Download The Agent Update Binary

The RHQ Server comes with a bundled RHQ Agent inside of it - this agent bundle is called the "agent update binary" (it is called this because it is used to not only install a new agent but will also be used to upgrade the agent in the future).

In order to obtain an agent update binary, you can download it directly from any running RHQ Server. You can do this by accessing the URL "http://<server-hostname>:<server-port>/agentupdate/download" and storing the agent update binary file on your local machine. Alternatively, you can use command line tools such as "wget" to do the same thing: wget http://<server-hostname>:<server-port>/agentupdate/download. The name of the downloaded agent update binary is typically something like "rhq-enterprise-agent-#.#.#.jar". where "#.#.#" is the version of the agent. You can download the agent update binary from the RHQ Server GUI by navigating to the Administration>Downloads page.

Extract The RHQ Agent from the Agent Update Binary

Copy the agent update binary .jar file into your chosen directory where you want the agent to be installed and run the following command:

java -jar <agent-update-binary.jar> --install

This will tell the agent update binary to extract the RHQ Agent distribution and install a fresh copy of it in the "rhq-agent" subdirectory. At this point, you will have a fully installed RHQ Agent located in a "rhq-agent" directory where your agent update binary is located.

PROBLEMS TO WORK ON:
A. Rewrite the paragraph of the RHQ Agent instructions beginning "In order to obtain an agent update binary" as a short list that keeps its main facts.
B. Please carry the RHQ Agent instructions further, picking up after their final sentence.

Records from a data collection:
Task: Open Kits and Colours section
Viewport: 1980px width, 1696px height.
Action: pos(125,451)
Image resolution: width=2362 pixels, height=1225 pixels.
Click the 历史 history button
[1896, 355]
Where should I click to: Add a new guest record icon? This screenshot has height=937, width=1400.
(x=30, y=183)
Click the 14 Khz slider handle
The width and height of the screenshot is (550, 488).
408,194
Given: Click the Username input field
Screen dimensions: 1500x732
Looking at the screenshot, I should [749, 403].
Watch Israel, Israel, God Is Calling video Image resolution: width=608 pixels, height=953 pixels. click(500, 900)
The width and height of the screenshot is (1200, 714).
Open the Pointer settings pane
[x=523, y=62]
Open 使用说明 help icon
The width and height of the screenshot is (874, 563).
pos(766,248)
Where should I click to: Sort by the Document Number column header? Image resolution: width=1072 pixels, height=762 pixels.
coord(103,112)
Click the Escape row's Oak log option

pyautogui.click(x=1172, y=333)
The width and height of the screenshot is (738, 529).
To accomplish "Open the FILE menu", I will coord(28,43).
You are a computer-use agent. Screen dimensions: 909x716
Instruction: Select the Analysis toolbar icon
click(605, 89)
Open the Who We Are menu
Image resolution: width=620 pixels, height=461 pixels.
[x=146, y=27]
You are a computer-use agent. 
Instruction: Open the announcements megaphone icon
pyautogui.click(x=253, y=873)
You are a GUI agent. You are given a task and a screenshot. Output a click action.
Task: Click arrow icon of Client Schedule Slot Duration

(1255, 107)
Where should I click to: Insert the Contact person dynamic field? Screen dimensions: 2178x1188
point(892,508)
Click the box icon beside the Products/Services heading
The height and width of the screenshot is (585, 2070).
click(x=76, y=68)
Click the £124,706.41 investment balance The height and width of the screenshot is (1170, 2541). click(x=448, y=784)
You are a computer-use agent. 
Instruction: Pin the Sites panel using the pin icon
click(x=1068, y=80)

THE REPLIES:
A.
- Any running RHQ Server can supply the agent update binary for download.
- To get it through a browser, go to "http://<server-hostname>:<server-port>/agentupdate/download" and save the file to your local machine.
- Or use a command-line tool such as wget: wget http://<server-hostname>:<server-port>/agentupdate/download
- The file is typically named "rhq-enterprise-agent-#.#.#.jar", where "#.#.#" is the agent version.
- It can also be downloaded from the RHQ Server GUI under Administration>Downloads.

B.
From here on, the instructions will refer to this "rhq-agent" directory as <agent-install-dir>.

Configure the RHQ Agent

If your agent was already preconfigured, there is nothing left to do. You can go to Running the RHQ Agent to learn more about running the agent.

If your agent was not preconfigured, then you need to configure the agent by following one of the options below. Note that the rhq-agent.sh,bat script is located in the <agent-install-dir>/bin directory.

  • Run the rhq-agent.sh,bat script in a console and follow the prompts, entering the appropriate values. If you need help on a particular preference setting, enter !? at the setup prompt for a description of that preference.

or

  • Edit the agent-configuration.xml file located at <agent-install-dir>/conf and ensure to edit it with the correct settings. You are essentially doing the same thing as if you were preconfiguring the agent, so read Preconfiguring the Agent for more information. After you edit and save the agent-configuration.xml, you can run the rhq-agent.sh,bat script and the agent will start and not have to ask you any setup questions. This is useful if you want to initially start the agent as a background service or daemon.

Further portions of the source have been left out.